The 7 Scariest Big Purchases People Make

By Brittany Lyte on 22 September 2014 0 comments

Big ticket purchases are prone to freak us out. The stakes are higher. And when we do make a mistake, like signing a lease to rent an apartment we can't comfortably afford, psychologists say we're more apt to convince ourselves that we've made the right decision rather than work to find a way out. It's a natural tendency toward self-sabatoge that's difficult to shake.

All this can be avoided, of course, if we do our homework, thoroughly explore our options, and stay alert for the tell-tale signs that we're being bamboozled. Yet even the smartest among us make large-scale investments that end in regret. Studies show 1 in 4 homeowners have buyer's remorse about their current house, for example. (See also: 5 Sure-Fire Signs of an Investment Scam)

Read on for our list of the top seven purchasing decisions that are sure to keep you up at night.

1. A House

Shopping for a home is momentous, exhilarating — and downright frightening. A home is the most expensive purchase most of us will ever make and unfortunately it's easier to muck it up than it is to do it right. Exhibit A? The subprime mortgage meltdown. Lest we forget: What the bank says you can afford and what you actually can afford are not necessarily the same thing.

2. A Vacation Home

It's a dream come true, right? Well, yes, it can be — but it can just as easily be the stuff of nightmares. It's easy to be romanced by the mountain views so much so that you neglect to fully inspect the property itself or seriously consider the challenges of living in a seasonal locale once all the tourists have gone home.

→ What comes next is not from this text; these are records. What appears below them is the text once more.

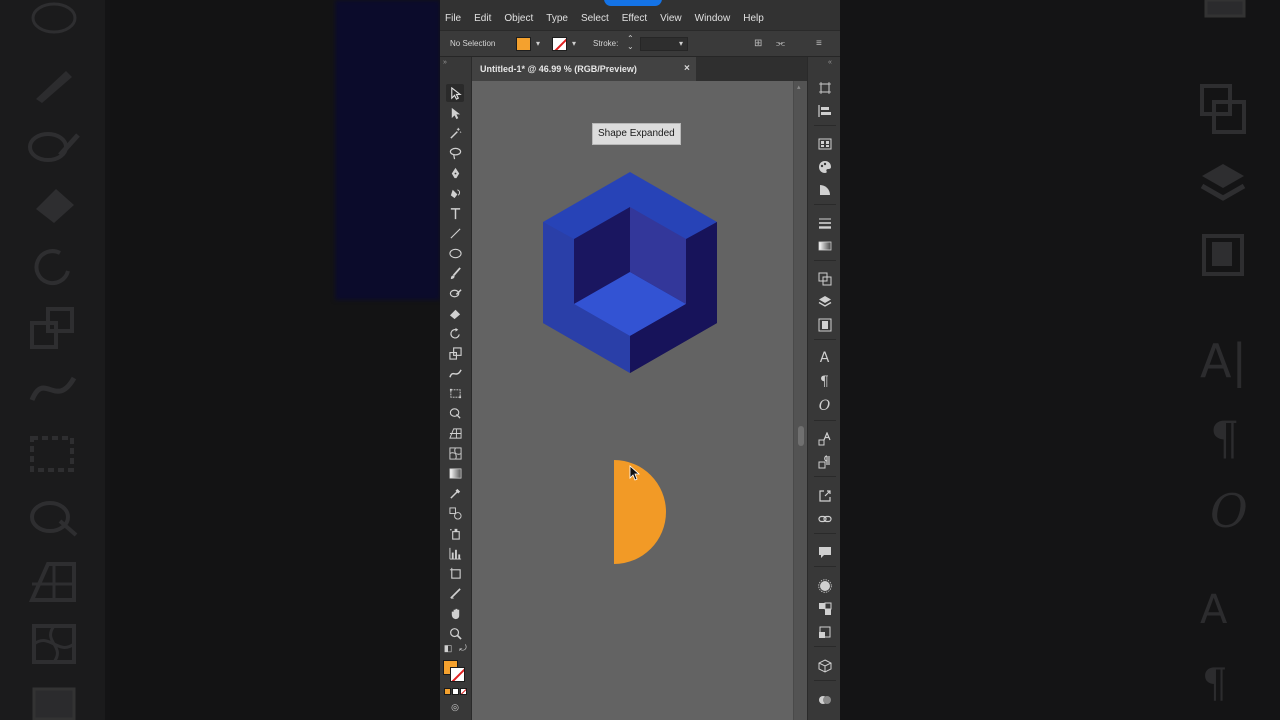 This screenshot has width=1280, height=720. What do you see at coordinates (557, 18) in the screenshot?
I see `menu-type: Type` at bounding box center [557, 18].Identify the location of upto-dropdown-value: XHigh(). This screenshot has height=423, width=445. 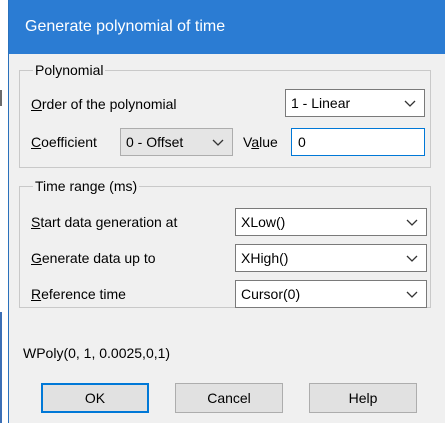
(265, 258).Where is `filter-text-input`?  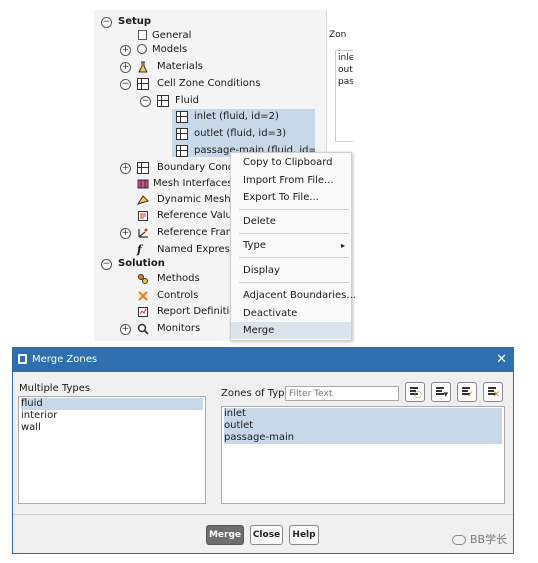
filter-text-input is located at coordinates (342, 394).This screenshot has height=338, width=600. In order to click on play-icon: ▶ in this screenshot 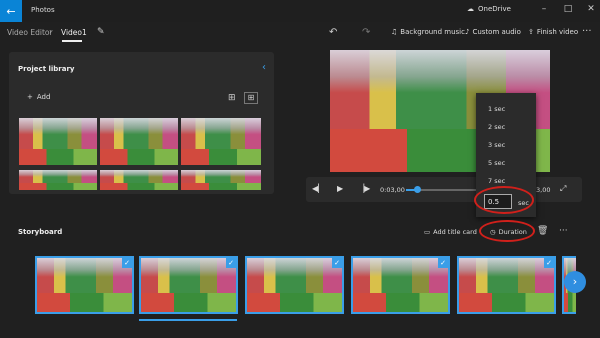, I will do `click(340, 188)`.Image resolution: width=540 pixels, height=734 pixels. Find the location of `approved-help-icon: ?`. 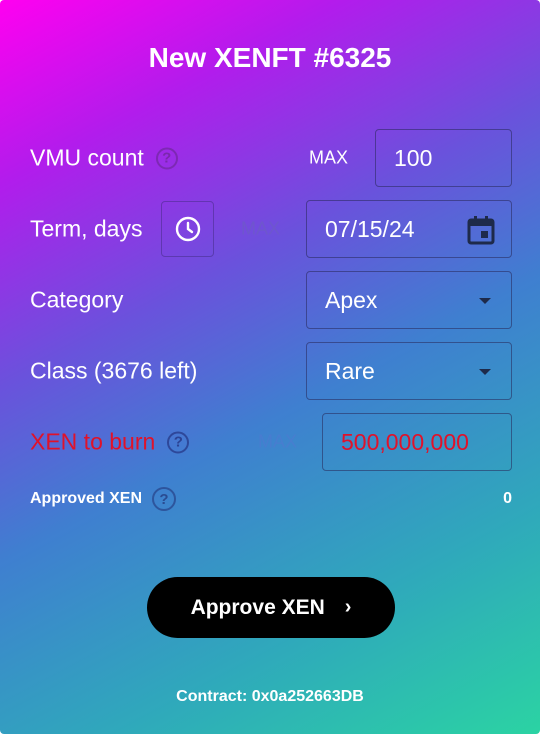

approved-help-icon: ? is located at coordinates (164, 499). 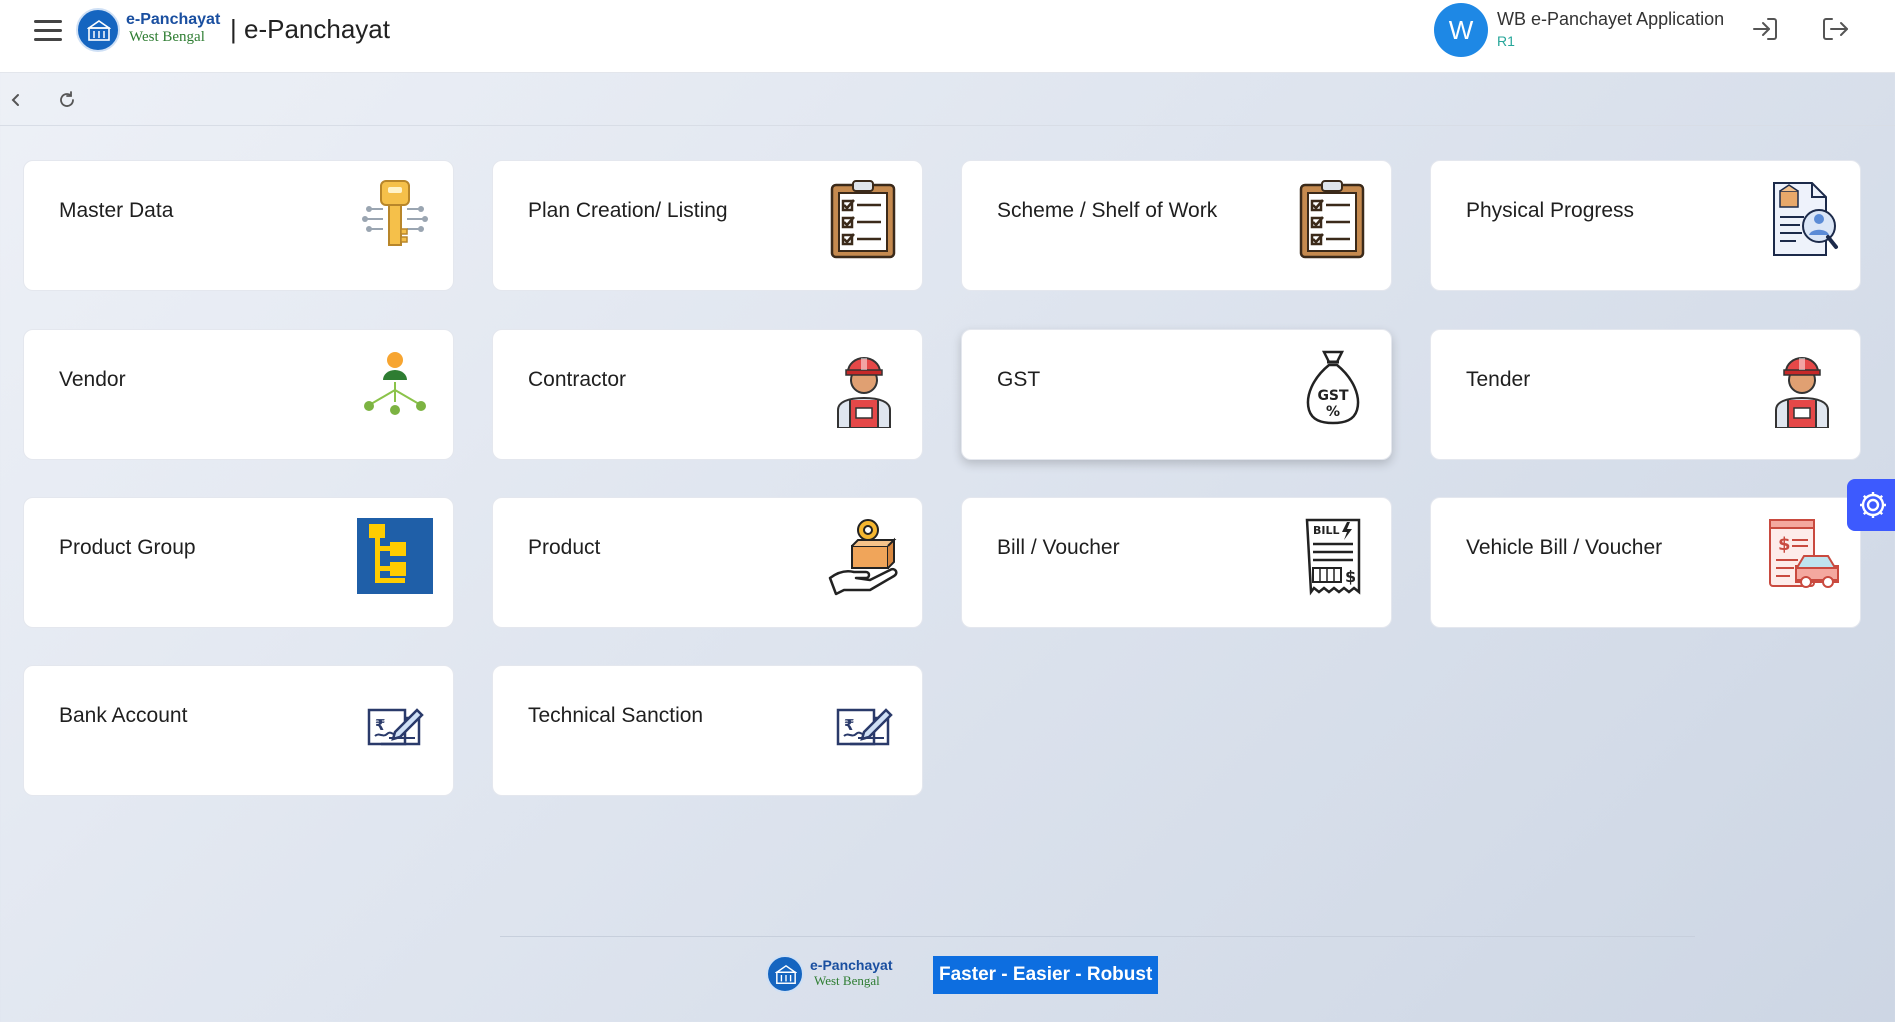 I want to click on product-group-tree-icon, so click(x=395, y=556).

"Many people love spending a week each summer at a particular beach," Jeff Haden, author of "The Second Homeowner's Handbook: A Complete Guide for Vacation, Income, Retirement, and Investment" told the New York Times. "But when they buy a home and start to spend several months a year in the area, they realize that traffic is a mess, shopping is limited, and seasonal factors like the influx of students at a nearby college change the feel of the area."

3. A College Education

A college degree is one of the most valuable things you can buy. But if you don't do it right, it can swiftly become one of your biggest regrets. A third of millennials say they would have been better off working than going to college, according to a Wells Fargo study. The reason? They're drowning in debt.

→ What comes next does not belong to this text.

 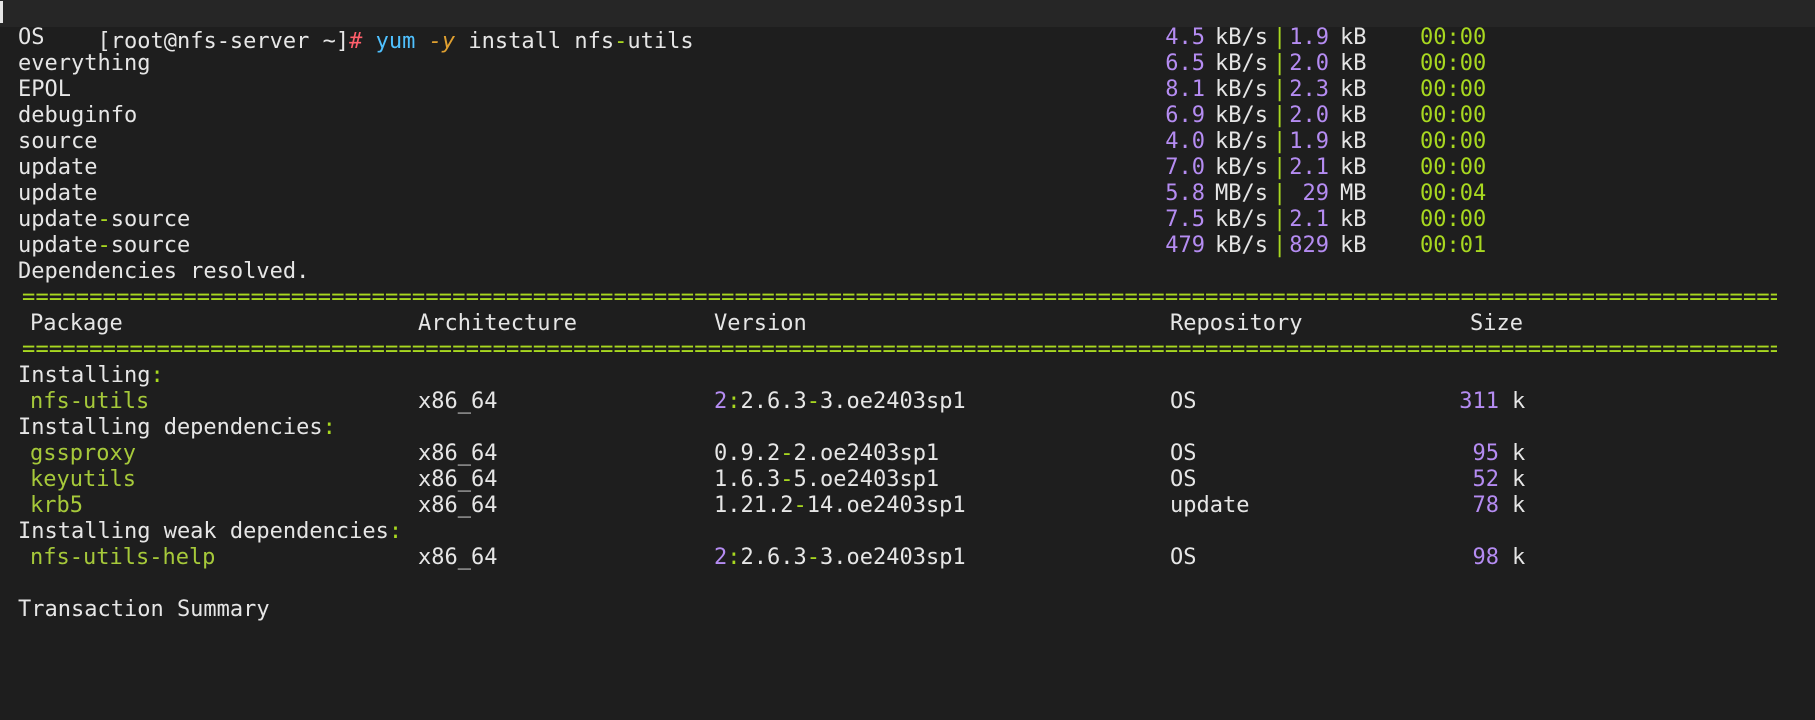 I want to click on version-release: 5.oe2403sp1, so click(x=866, y=480).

More than half the 1,414 college grads surveyed by Wells Fargo said they afforded their education by taking out hefty student loans that are now the crux of their financial distress. If given the chance to do it again, many said that they'd choose a less expensive school so as to reduce their future debt.

4. A Business Franchise

You get to be your own boss making money off a proven brand. No business plan to write, no venture capital to raise. Sound too good to be true? Well, in some cases, it very well could be. Investing in a franchise is little more bullet proof than investing in a start-up. In either scenario, it's possible you could lose out on your investment — sometimes due to no fault of your own. What if the franchisor goes belly up? It's a possibility. And because franchises are so young, it's difficult to judge the likelihood of such a thing. There's just not much of a track record to go off of.

5. A Boat

From water skiing on the lake to deep sea fishing far out at sea, boating is one of the most enjoyable warm-weather pastimes. But it's a joy that comes with a big price tag, regular repair costs, and a lot of fancy options that can make or break your boat-owning experience. Perhaps the most important thing you need to figure out is how much time you want to invest in caring for your boat. There are lots of neat add-on features — swim platforms, entertainment consoles, removable carpeting — but many of them require work to stay up and running. What you don't pay for in money you pay for in time and maintenance.

6. A Wedding

From the ring to the cake, the average American wedding costs $29,858. That's five figures spent on one day of your life — honeymoon not included. With so many different facets to decide on — flowers, linens, photographers — odds are high that you'll misspend on something. Common blunders include splurging on the venue and skimping on everything else, over-spending on fancy save-the-date mailings, and blowing your fashion budget on the dress and tux before even thinking about the shoes. (See also: How to Attend a Wedding for Cheap (Without Actually Looking Cheap))

7. A Gravesite and Funeral

It costs about $10,000 to bury the dead. Casket, grave liner, and cemetery groundskeeping costs all contribute to the bottom line. But there's so much more than dollars at stake. The location of the grave in comparison to loved ones of the deceased and whether the cemetery meets the requirements of your family's religion are also important. And experts say it's difficult to make these decisions when we're under duress.

"In fact, grief is, in many ways, similar to alcohol inebriation when it comes to decision making," writes Caleb Wilde, a sixth generation licensed funeral home director. "You can't and shouldn't make big decisions when you're grieving."